Es waren so schöne Bilder. Und sie gingen um die ganze Welt: Arabische Frauen, unverschleiert oder mit Kopftuch, die seit Januar 2011 Seite an Seite auf dem Tahrir-Platz stehen und demonstrieren. Zuerst gegen Mubarak, dann gegen den Militärrat. Die ihren Job oder ihr Hausfrauendasein hinter sich gelassen haben, nicht um einer abstrakten Revolution willen, sondern um für ihre Rechte zu kämpfen. Die Blogs in die Welt schicken, in denen sie die Hälfte des islamischen Himmels fordern. Und die darauf bestehen, dass ohne Frauen keine Demokratie zu machen ist.
Auf die westliche Frauenöffentlichkeit wirkten diese Bilder elektrisierend. Ausgerechnet aus den angeblich so rückständigen arabischen Ländern sollte ein neuer Frauenaufbruch kommen? Ausgerechnet die „Kopftuch-Frauen“ sollten die feministische Fackel übernommen haben und es dem Patriarchat endlich zeigen?
Nicht nur die etablierten Medien rückten diese „Sensation“ aus unterschiedlichen Motiven in die Sichtbarkeitszone. Auch Feministinnen, die an der Agonie der Bewegung in der westlichen Welt leiden, fühlten sich aufgerufen, den Initialfunken aufzunehmen. Der arabisch-feministische Frühling lieferte die Vorlage für Deutungen, Prophezeiungen, Projektionen.

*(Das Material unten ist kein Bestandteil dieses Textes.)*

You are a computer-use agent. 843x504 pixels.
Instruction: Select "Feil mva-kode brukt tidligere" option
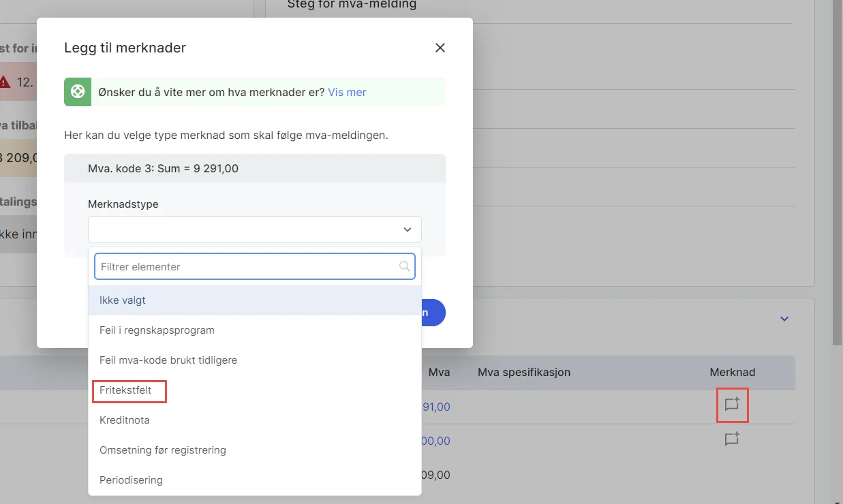coord(168,360)
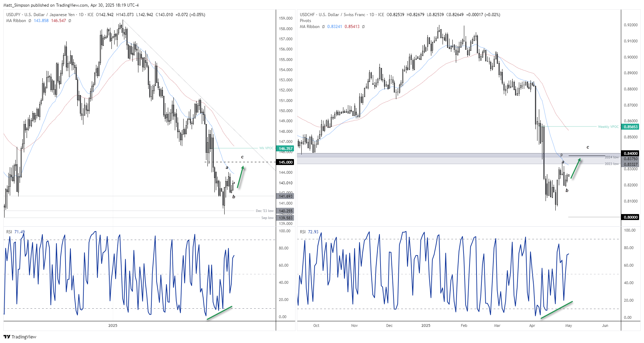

Auch die amerikanische Publizistin Naomi Wolf, bekannt geworden durch ihre böse Abrechnung mit dem Mythos Schönheit, hat sich kürzlich im britischen Guardian zu Wort gemeldet und die nicht unbescheidene Frage gestellt: Wie können „wir“, also die westlichen Frauen, uns dieser Bewegung anschließen, von ihr profitieren?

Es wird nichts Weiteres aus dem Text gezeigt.